Principles: A decrease in plasma lipids occurs during severe sepsis and has prognostic implications in critical illness. Whether lipids have prognostic implications or could help to differentiate community-acquired pneumonia from other lower respiratory tract infections remains unknown.
Methods: We analysed data from patients with lower respiratory tract infections enrolled in four prospective trials. We studied the time courses of total cholesterol (TC), low-density lipoprotein cholesterol (LDL-C), high-density lipoprotein cholesterol (HDL-C) and triglycerides (TG) and compared them with the underlying diagnosis and medical outcomes.

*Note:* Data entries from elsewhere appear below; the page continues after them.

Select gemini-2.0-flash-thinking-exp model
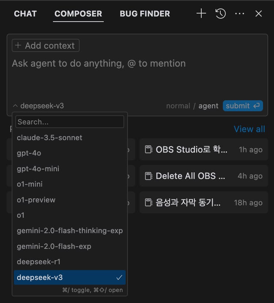The width and height of the screenshot is (274, 303). tap(70, 231)
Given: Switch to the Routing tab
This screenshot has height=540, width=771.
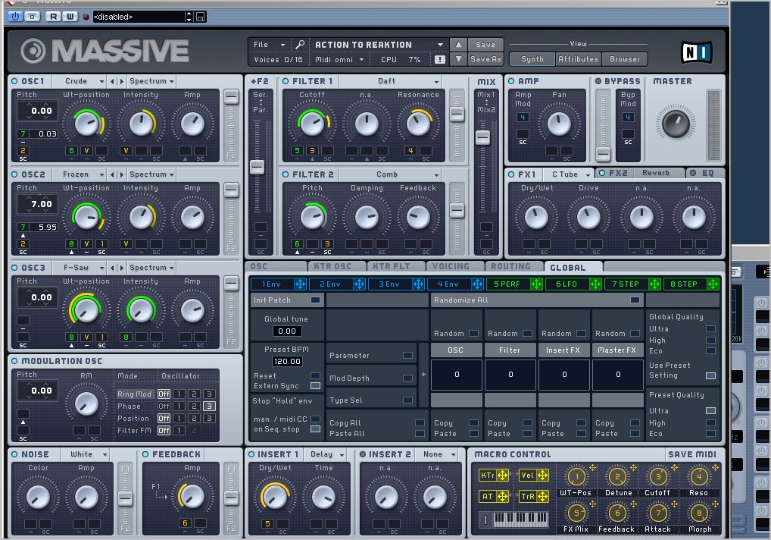Looking at the screenshot, I should 510,266.
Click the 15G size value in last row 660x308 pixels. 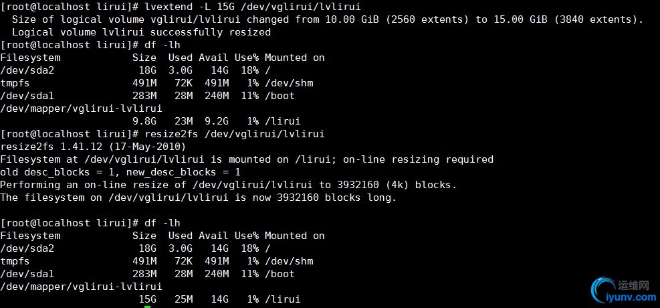click(148, 299)
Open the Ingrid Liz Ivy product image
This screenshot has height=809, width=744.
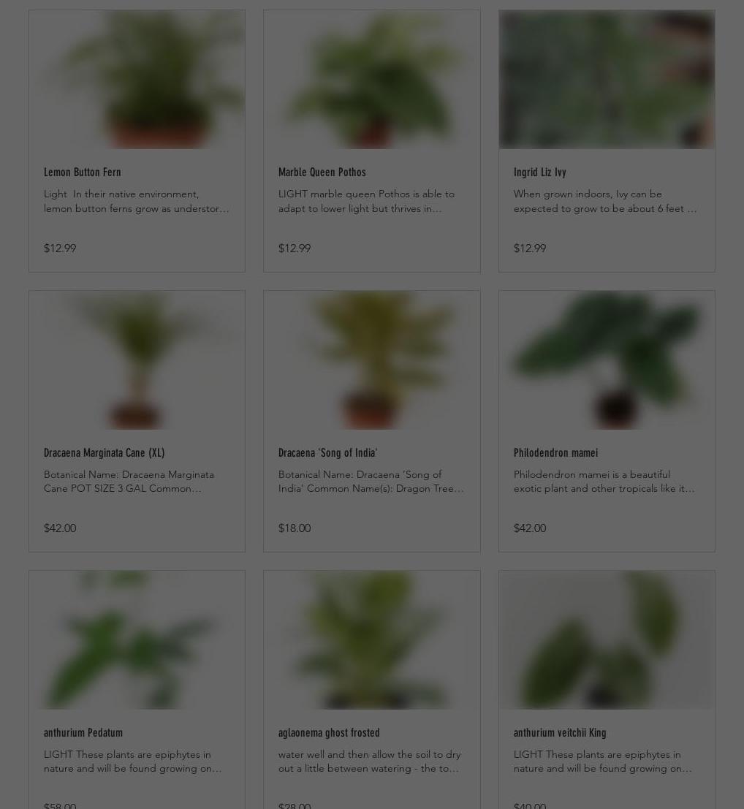[607, 80]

Results: Of 572 patients included, 372 had community-acquired pneumonia and 200 acute and exacerbations of chronic obstructive bronchitis. We found significantly lower concentrations of TC, LDL-C and HDL-C in all patients on admission as compared to hospital discharge, particularly in community-acquired pneumonia. A multivariate logistic regression analysis including HDL-C, CRP, age and diabetes showed that HDL-C (OR: 0.18 [95%CI 0.11-0.3]) and CRP (OR: 1.01 [95%CI 1.01-1.02]) were independent predictors of community-acquired pneumonia. TC levels were significantly lower in non-survivors than in survivors (3.26 mmol/L [95%CI 2.58-3.96] vs 3.78 mmol/L [95%CI 3.01-4.65]). The prognostic accuracy, defined as the area under the receiver operator characteristic curve of TC to predict mortality, was 0.63 (95%CI 0.53-0.72) in all patients and increased to 0.94 (95%CI 0.86-1.00) in patients with bacteraemic community-acquired pneumonia.

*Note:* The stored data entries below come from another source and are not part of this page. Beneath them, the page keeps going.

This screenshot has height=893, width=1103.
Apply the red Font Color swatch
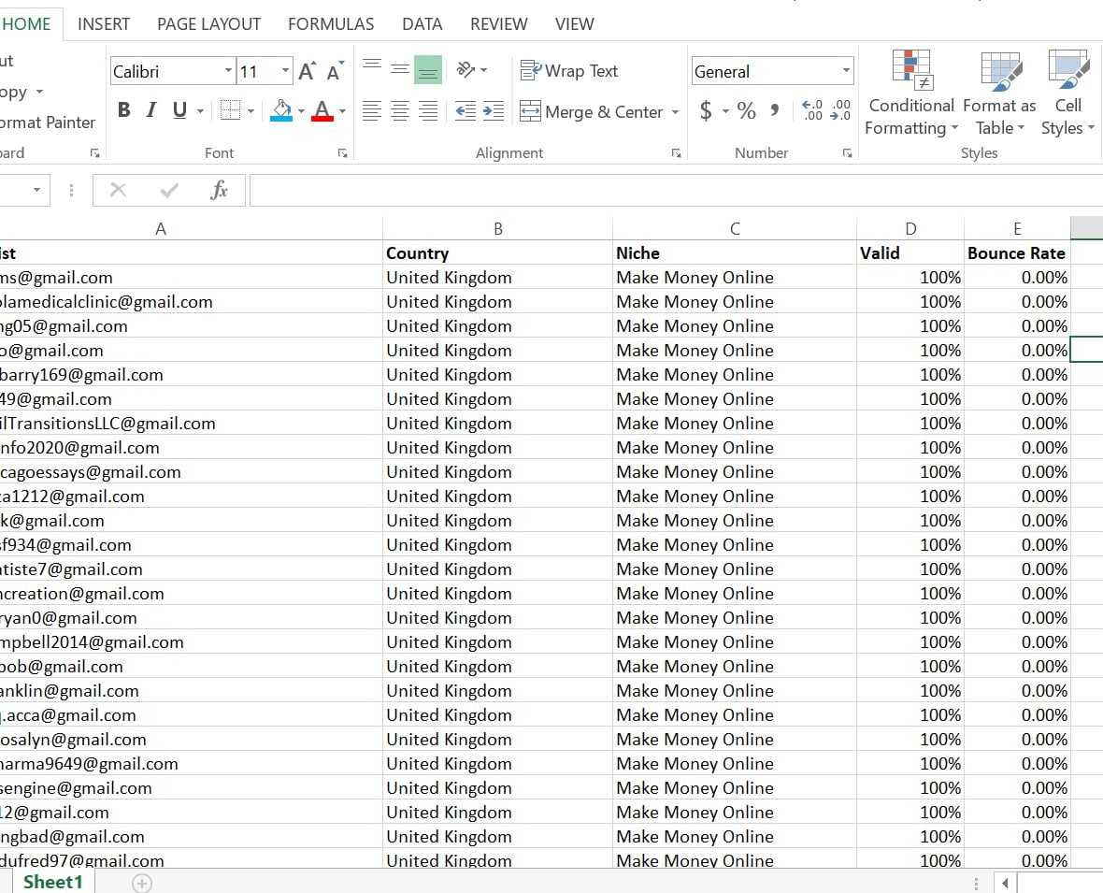324,112
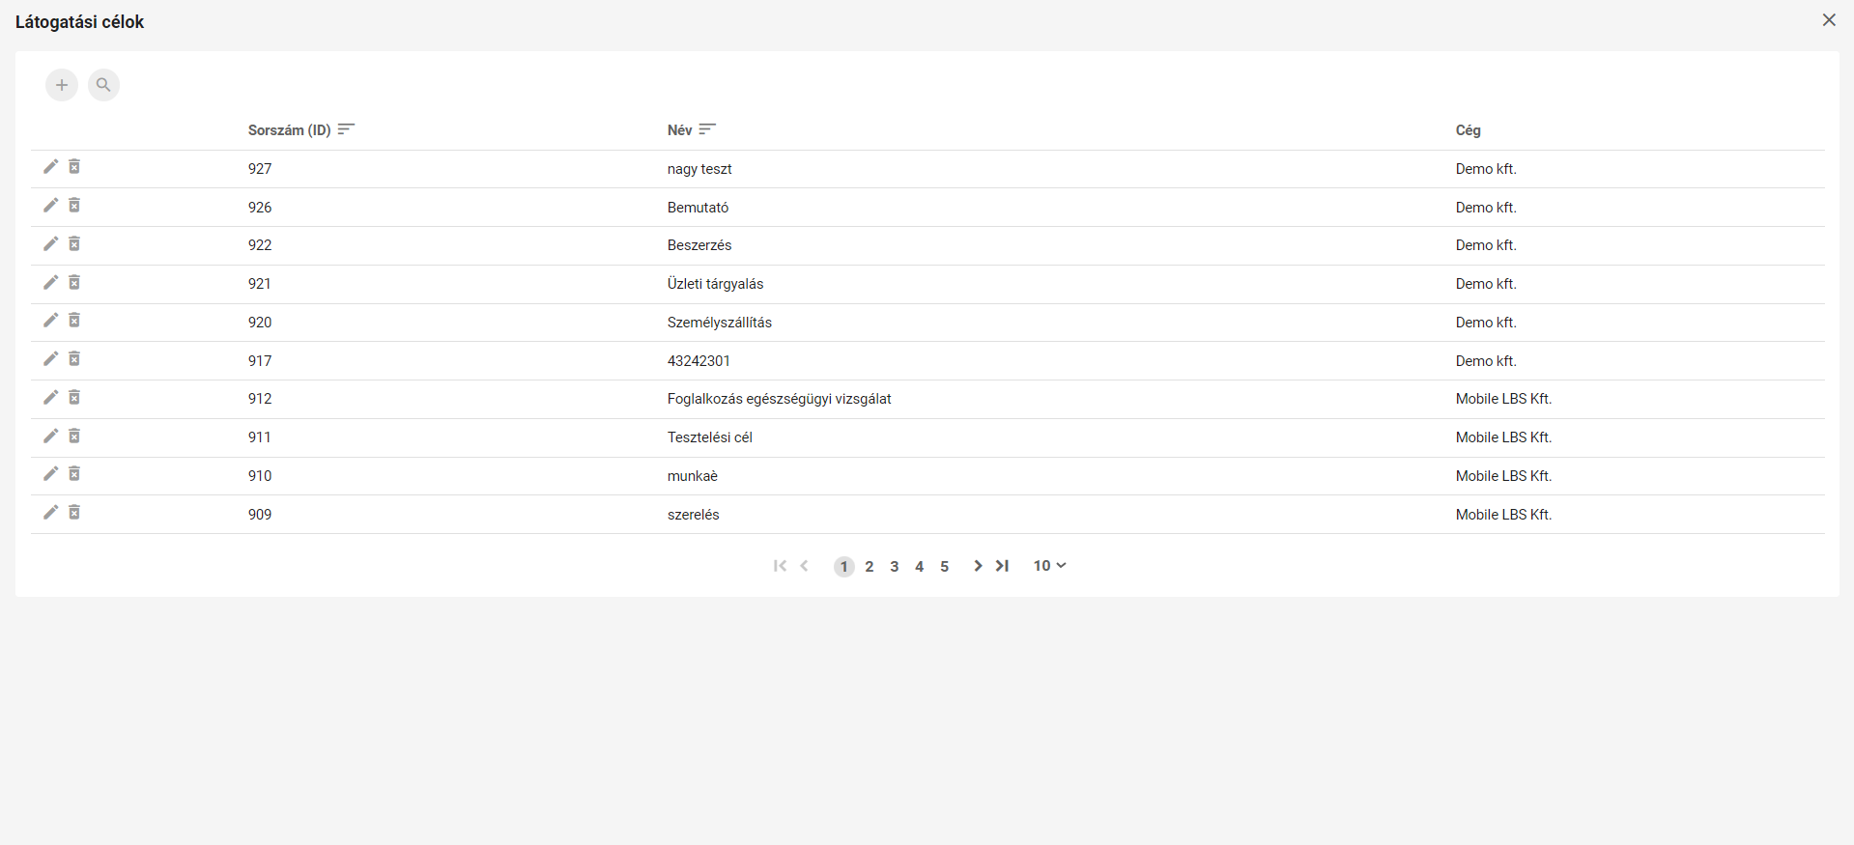Go to page 2
1854x845 pixels.
coord(870,567)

Conclusions: In conclusion, low lipid levels, particularly low HDL-C, pointed to bacterial infection and low TC was predictive of adverse outcomes in patients with lower respiratory tract infections. Reflecting the severity of disease, plasma lipid levels may be a complementary tool in the diagnostic and prognostic workup of patients with lower respiratory tract infections.